ELGAR / BAX: For the Fallen CD review – a special, spacious inevitability

Andrew Clements writes .....

The latest addition to Mark Elder’s British music series continues his exploration of Elgar with a couple of the works composed during the first world war. A Voice in the Wilderness is one of a triptych of small-scale pieces with narrator that Elgar composed between 1914 and 1917 (all of them recently recorded by Martyn Brabbins and the BBC Scottish Symphony, while the settings of Laurence Binyon in The Spirit of England was his last major choral work. Perhaps the first number revisits the music of The Dream of Gerontius rather too blatantly; but in the latter piece, the impressionist world of its second movement, To Women, is unlike anything else Elgar wrote, except, perhaps, parts of what survive of his third symphony.

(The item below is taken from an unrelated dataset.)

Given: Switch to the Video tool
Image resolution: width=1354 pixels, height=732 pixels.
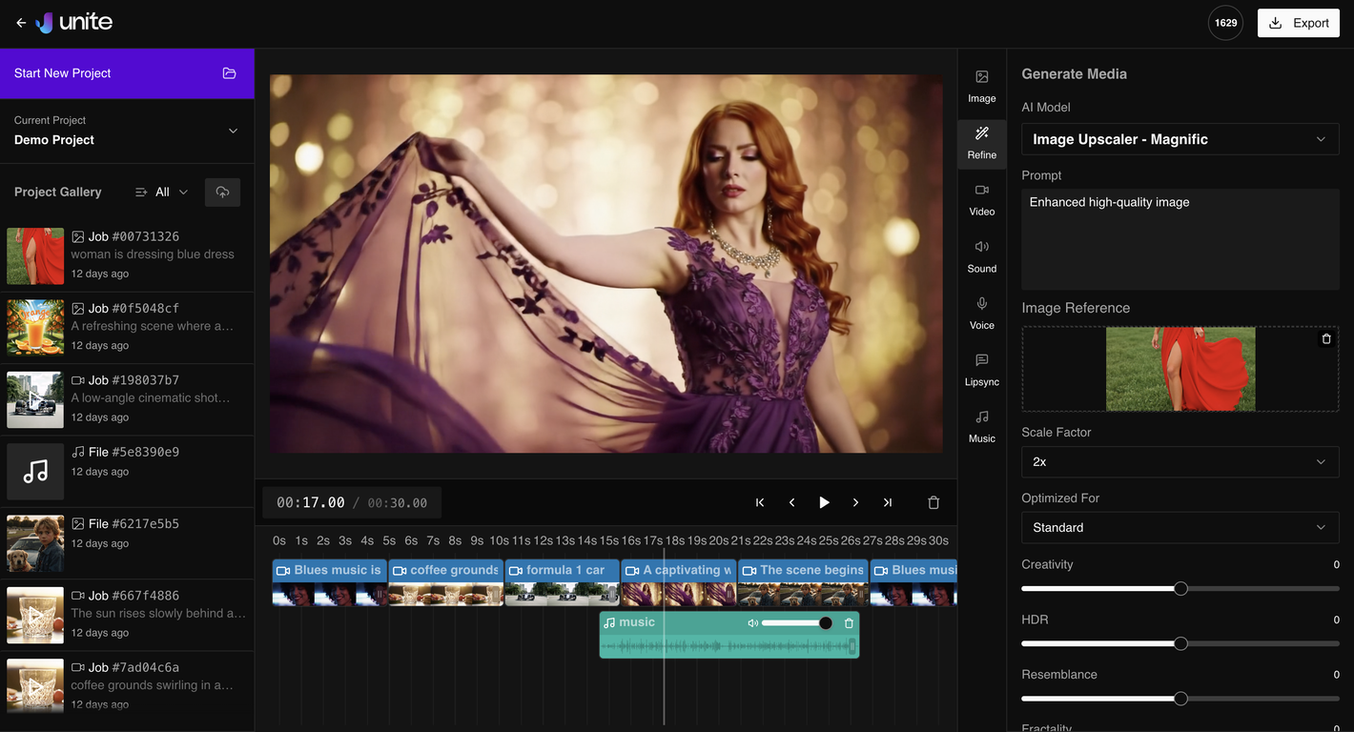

Three pieces of incidental music composed in 1901 for George Moore and WB Yeats’s play Grania and Diarmid make a neat connection with the rarity by Arnold Bax that Elder also includes. In Memoriam carries the subtitle An Irish Elegy; it was written in response to the 1916 Easter Rising and the execution of its leaders by the British government. Originally scored for sextet, Bax’s orchestration was lost for many years, but it makes a brooding tone poem which deserves to be much better known. Both versions have been recorded before (on Chandos), but Elder’s performance has a special, spacious inevitability about it.